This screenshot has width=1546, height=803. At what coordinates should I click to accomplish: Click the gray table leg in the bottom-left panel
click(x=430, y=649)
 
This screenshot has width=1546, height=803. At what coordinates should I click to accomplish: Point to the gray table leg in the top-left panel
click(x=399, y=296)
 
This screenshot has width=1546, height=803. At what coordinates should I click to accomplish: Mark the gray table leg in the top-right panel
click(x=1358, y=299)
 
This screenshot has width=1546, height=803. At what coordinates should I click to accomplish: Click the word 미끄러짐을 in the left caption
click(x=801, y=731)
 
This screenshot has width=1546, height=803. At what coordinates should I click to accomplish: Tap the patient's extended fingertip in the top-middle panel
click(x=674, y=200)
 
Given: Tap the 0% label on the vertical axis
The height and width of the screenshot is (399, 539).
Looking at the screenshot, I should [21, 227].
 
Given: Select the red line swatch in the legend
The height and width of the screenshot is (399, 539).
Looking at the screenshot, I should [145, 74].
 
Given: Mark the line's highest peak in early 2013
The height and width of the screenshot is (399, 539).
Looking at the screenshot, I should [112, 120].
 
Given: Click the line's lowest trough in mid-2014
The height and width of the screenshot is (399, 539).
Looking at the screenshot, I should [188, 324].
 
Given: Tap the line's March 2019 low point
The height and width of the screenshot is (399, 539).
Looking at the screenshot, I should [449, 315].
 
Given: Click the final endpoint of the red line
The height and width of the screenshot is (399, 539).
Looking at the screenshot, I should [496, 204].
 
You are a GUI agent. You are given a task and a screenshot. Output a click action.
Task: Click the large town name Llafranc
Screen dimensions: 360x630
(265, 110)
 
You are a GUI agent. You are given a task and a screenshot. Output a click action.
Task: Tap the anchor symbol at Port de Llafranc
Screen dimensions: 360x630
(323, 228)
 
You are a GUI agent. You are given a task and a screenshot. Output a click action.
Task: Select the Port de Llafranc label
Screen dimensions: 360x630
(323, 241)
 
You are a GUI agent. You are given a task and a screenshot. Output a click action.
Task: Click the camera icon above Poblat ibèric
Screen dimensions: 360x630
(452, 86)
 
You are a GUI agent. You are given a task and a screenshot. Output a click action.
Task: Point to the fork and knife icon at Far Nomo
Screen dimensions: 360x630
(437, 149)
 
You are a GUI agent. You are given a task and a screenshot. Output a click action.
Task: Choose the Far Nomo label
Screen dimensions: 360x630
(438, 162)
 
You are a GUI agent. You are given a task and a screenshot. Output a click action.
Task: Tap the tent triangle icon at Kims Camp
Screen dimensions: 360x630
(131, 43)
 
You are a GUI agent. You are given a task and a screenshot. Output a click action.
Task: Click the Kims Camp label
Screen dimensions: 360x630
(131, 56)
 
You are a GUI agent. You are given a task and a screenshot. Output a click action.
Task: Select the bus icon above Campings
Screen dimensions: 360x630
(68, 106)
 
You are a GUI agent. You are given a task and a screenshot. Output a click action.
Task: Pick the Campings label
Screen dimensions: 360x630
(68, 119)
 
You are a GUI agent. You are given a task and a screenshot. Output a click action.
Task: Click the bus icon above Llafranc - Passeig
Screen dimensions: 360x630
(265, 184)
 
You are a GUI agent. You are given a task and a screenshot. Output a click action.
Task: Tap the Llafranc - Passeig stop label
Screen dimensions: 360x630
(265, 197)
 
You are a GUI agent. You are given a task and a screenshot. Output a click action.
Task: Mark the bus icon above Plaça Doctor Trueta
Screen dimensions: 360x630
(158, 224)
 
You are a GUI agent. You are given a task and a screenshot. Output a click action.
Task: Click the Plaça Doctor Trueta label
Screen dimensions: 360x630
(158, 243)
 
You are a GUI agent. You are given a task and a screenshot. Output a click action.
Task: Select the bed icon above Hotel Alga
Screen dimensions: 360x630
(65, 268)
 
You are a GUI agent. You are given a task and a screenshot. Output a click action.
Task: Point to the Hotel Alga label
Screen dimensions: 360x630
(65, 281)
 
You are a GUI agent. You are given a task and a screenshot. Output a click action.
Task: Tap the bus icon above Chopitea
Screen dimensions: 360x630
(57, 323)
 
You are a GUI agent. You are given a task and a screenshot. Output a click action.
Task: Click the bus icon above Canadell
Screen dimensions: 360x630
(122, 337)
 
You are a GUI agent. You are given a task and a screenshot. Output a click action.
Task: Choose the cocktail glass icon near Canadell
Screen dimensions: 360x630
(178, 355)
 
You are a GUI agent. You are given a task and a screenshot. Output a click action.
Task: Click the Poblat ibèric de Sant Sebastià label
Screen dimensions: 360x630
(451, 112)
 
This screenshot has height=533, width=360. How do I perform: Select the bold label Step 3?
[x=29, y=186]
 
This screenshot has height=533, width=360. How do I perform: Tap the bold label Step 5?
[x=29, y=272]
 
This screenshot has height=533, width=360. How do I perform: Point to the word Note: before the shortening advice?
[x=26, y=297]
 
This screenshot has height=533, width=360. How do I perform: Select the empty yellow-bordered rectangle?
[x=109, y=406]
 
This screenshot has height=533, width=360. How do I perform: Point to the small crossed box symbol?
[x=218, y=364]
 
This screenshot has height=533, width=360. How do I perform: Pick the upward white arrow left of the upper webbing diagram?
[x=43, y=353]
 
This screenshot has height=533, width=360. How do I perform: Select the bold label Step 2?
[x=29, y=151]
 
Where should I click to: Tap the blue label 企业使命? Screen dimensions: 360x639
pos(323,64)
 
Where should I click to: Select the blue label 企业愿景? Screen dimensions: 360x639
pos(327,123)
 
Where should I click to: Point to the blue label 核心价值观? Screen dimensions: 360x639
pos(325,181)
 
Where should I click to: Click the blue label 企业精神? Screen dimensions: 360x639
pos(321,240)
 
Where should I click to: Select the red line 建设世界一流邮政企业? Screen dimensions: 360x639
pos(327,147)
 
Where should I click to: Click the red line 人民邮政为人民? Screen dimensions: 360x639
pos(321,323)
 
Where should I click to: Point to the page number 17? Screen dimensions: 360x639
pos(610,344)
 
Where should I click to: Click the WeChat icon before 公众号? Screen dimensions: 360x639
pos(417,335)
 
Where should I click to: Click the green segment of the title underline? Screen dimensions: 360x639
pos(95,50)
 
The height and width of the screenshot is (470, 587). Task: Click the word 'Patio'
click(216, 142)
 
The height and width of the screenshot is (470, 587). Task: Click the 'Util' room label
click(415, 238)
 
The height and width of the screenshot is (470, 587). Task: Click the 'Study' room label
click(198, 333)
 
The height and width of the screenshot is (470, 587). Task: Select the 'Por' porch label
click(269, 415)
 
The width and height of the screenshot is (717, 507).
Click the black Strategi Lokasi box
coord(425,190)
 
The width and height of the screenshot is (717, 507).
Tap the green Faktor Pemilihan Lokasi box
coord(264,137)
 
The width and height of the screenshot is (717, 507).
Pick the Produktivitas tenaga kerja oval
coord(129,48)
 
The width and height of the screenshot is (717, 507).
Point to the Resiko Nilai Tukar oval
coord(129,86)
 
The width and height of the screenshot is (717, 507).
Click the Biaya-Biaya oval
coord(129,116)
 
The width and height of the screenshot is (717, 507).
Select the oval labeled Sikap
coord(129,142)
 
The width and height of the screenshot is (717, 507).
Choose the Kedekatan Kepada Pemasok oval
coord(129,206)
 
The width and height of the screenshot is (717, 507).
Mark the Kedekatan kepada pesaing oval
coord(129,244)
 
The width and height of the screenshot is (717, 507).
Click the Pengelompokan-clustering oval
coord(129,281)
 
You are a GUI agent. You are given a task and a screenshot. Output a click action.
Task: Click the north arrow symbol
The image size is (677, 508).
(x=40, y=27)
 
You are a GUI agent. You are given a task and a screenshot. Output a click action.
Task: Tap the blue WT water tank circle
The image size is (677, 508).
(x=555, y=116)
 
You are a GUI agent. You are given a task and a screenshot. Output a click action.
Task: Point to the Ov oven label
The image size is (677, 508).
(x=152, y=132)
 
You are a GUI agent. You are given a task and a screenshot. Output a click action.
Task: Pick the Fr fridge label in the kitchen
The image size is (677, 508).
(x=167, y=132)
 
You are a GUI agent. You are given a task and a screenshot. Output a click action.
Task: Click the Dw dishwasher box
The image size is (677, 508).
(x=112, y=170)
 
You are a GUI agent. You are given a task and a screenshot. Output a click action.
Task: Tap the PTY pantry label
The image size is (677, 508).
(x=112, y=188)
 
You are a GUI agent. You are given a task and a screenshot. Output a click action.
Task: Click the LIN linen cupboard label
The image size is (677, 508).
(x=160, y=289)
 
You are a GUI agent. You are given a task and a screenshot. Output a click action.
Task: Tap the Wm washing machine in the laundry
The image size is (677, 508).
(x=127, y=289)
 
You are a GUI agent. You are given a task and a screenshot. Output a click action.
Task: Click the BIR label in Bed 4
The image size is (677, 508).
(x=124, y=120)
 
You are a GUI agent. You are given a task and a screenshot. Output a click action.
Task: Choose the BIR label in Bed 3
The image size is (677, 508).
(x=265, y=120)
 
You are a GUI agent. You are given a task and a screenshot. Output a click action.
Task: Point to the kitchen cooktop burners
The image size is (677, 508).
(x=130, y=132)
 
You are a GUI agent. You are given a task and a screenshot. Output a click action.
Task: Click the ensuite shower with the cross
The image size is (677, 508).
════
**Exercise brief**
Reproduce the records word for word from their first line through the line that contains "click(x=674, y=200)", including that line, and nothing beyond it.

**The answer**
This screenshot has width=1546, height=803. At what coordinates should I click to accomplish: Click the gray table leg in the bottom-left panel
click(x=430, y=649)
 
This screenshot has width=1546, height=803. At what coordinates should I click to accomplish: Point to the gray table leg in the top-left panel
click(x=399, y=296)
 
This screenshot has width=1546, height=803. At what coordinates should I click to accomplish: Mark the gray table leg in the top-right panel
click(x=1358, y=299)
 
This screenshot has width=1546, height=803. At what coordinates should I click to accomplish: Click the word 미끄러짐을 in the left caption
click(x=801, y=731)
 
This screenshot has width=1546, height=803. At what coordinates should I click to accomplish: Tap the patient's extended fingertip in the top-middle panel
click(x=674, y=200)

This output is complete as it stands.